5.1: How we understand things and how the computer processes things are two different things. So, in fact qualitative data is useful for the conceptualisation and for describing experimentation and evaluation output, and needs to be translated into numerical data or algebraic constructs for the operationalisation. Therefore, we can reject our initial hypothesis, as we found more places where qualitative data can be useful. [Yes, and that might form the basis for a “general” definition of qualitative that was not tied to one part of the research process but you would have to be clear that’s what you were aiming at and not just accidentally blurring two different “senses” of qualitative.]

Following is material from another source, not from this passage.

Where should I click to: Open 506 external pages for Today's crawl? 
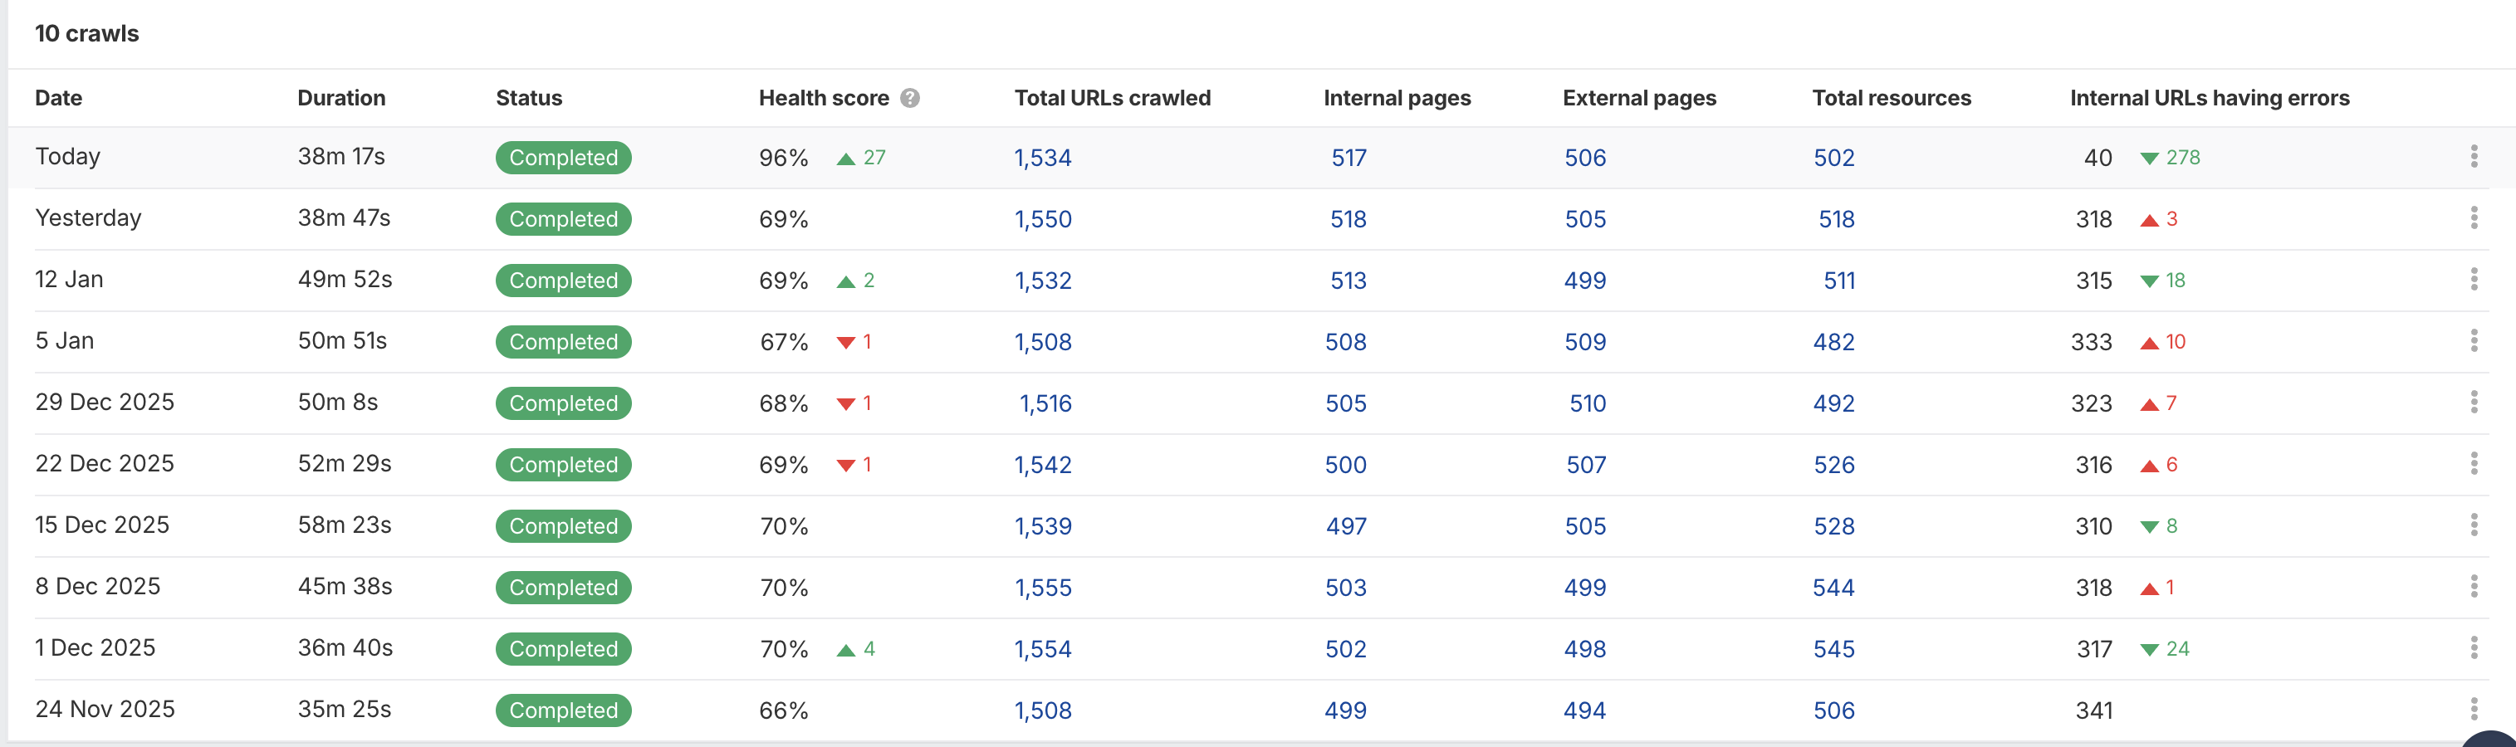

5.2: In the end of the discussion we picked up the idea of using Fuzzy Logic. Could perhaps fuzzy logic be used to describe qualitative output, as it describes a degree of membership to different categories? An interesting paper to look at in this context would be Sugeno and Yasukawa (1993). Also, a random idea that was mentioned is if there is potential in using “fuzzy logic in reverse”, i.e. taking something that is fuzzy, making it crisp for the simulation, and making it fuzzy again for presenting the result. However, we decided to save this topic for another discussion. [Devil will be in the detail. Depends on exactly what assumptions the method makes. Devil’s advocate: What if qualitative research is only needed for specification – not calibration or validation – but it doesn’t follow from this that that use is “really” quantitative? How intellectually unappealing is that situation and why?]

Conclusion

6.1: The purpose of this Research Note is really to stimulate you to think about, talk about, and share your ideas and opinions on the topic! What we present here is a philosophical impromptu discussion of our individual understanding of the topic, rather than a scientific debate that is backed up by literature. We still thought it is worthwhile to share this with you, as you might stumble across similar questions. Also, we don’t think we have found the perfect answers to the questions yet. So we would like to invite you to join the discussion and leave some comments in the chat, stating your point of view on this topic. [Is the danger of discussing these data types “philosophically”? I don’t know if it is realistic to use examples directly from social simulation but for sure examples can be used from social science generally. So here is a “quantitative” argument from quantitative data: “The view that cultural capital is transmitted from parents to their children is strongly supported in the case of pupils’ cultural activities. This component of pupils’ cultural capital varies by social class, but this variation is entirely mediated by parental cultural capital.” (Sullivan 2001). As well as the obvious “numbers” (social class by a generally agreed scheme) there is also a constructed “measure” of cultural capital based on questions like “how many books do you read in a week?” Here is an example of qualitative data from which you might reason: “I might not get into Westbury cos it’s siblings and how far away you live and I haven’t got any siblings there and I live a little way out so I might have to go on a waiting list … I might go to Sutton Boys’ instead cos all my mates are going there.” (excerpt from Reay 2002). As long as this was not just a unique response (but was supported by several other interviews) one would add to one’s “theory” of school choice: 1) Awareness of the impact of the selection system (there is no point in applying here whatever I may want) and 2) The role of networks in choice: This might be the best school for me educationally but I won’t go because I will be lonely.]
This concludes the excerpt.